### [Set exercise A]
Decide whether each statement agrees with the book description below: (i) Fletcher rose from cameraman to NBC bureau chief; (ii) the memoir covers four decades of reporting; (iii) the fall of the Berlin Wall is among the events Fletcher witnessed. For each, answer yes or no and quote the deciding words from the description.

### [Reading passage]
— begin —

BREAKING NEWS is war correspondent Martin Fletcher’s exciting and soul-searching memoir covering three decades reporting wars, revolutions, and natural disasters. It’s an amazing look at history through the eyes of a man who was in many of the world’s hot spots, while also offering an insider’s take on the ethics, politics, and logistics of journalism.
The genocide in Rwanda, apartheid in South Africa and Rhodesia, the Turkish invasion of Cyprus, the Berlin Wall coming down, the Intifada, the Six-Day War, the Ethiopian famine, Kosovo, and more–Fletcher was there, working his way up from cameraman to NBC bureau chief. The memoir provides a sweeping inside look at some of these major events while offering a journalist’s perspective. A man just lost his daughter to famine, should we showcase his grief in closeup? Somebody has been shot and is lying in the street, should I help or keep the film rolling? A woman is about to die from famine. Should I capture her suffering and death, maybe hoping by showing it to the world, the world will act?

— end —

### [Set exercise B]
Rewrite the records from the line with "You are a computer-use" to the line with "pyautogui.click(x=59, y=337)", changing "screenshot" to "screen capture" and keeping everything else as it is.

### [Stored rows]

— begin —

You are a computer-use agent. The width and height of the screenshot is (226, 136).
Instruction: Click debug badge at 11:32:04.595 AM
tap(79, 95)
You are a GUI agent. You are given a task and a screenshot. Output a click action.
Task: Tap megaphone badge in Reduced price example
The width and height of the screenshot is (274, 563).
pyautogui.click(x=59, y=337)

— end —
— begin —

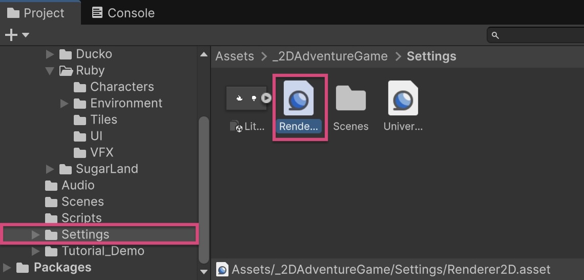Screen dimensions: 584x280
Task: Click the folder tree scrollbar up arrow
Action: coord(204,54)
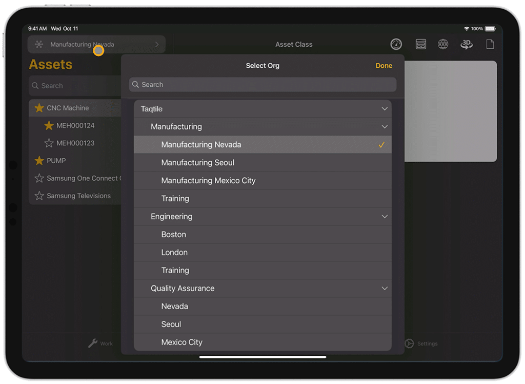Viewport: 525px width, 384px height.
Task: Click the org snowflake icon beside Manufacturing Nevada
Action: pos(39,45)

— end —

### [Problem solution A]
(i) Yes: "working his way up from cameraman to NBC bureau chief"
(ii) No: "covering three decades reporting wars, revolutions, and natural disasters"
(iii) Yes: "the Berlin Wall coming down"

### [Problem solution B]
You are a computer-use agent. The width and height of the screen capture is (226, 136).
Instruction: Click debug badge at 11:32:04.595 AM
tap(79, 95)
You are a GUI agent. You are given a task and a screen capture. Output a click action.
Task: Tap megaphone badge in Reduced price example
The width and height of the screen capture is (274, 563).
pyautogui.click(x=59, y=337)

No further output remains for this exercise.